• **Problem to work on**: The required output is every line from the one with "Friends of Liverpool FC (191, 94)" through the final line of the data below, unchanged.

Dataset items
───
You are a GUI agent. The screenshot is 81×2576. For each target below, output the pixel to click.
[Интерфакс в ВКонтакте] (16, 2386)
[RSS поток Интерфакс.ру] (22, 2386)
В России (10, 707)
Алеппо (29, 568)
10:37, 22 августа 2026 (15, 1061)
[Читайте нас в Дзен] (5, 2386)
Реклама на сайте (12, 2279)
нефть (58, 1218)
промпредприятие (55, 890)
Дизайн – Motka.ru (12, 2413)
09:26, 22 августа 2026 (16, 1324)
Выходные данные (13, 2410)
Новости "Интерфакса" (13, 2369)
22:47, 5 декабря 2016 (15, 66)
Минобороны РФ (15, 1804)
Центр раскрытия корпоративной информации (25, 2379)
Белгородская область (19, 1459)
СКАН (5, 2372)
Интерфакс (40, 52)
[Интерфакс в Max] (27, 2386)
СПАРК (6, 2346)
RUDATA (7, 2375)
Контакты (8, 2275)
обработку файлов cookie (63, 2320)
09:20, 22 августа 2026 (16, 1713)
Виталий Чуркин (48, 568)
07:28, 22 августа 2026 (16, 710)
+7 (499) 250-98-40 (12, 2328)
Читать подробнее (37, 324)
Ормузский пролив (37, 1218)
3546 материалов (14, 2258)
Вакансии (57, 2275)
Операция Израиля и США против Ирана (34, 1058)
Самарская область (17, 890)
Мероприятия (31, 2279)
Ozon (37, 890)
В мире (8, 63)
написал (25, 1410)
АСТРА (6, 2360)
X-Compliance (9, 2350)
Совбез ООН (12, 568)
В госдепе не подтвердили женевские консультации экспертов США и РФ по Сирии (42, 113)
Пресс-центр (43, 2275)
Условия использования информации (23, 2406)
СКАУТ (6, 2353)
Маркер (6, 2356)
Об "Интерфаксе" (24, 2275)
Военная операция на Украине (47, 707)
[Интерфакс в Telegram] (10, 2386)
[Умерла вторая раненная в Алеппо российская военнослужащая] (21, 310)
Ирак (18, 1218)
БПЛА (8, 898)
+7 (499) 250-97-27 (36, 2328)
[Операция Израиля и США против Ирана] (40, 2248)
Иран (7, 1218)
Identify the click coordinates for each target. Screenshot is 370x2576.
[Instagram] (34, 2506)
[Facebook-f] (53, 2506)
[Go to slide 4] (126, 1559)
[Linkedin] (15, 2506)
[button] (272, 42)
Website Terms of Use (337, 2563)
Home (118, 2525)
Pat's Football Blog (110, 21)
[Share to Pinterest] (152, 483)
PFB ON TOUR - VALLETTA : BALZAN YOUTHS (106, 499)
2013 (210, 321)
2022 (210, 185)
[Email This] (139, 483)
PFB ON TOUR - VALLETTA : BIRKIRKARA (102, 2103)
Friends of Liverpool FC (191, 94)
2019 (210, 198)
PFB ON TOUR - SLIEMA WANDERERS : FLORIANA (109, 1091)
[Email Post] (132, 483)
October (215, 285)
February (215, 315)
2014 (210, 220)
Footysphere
───
• **Answer to this problem**:
Friends of Liverpool FC (191, 94)
2019 (210, 198)
PFB ON TOUR - SLIEMA WANDERERS : FLORIANA (109, 1091)
[Email Post] (132, 483)
October (215, 285)
February (215, 315)
2014 (210, 220)
Footysphere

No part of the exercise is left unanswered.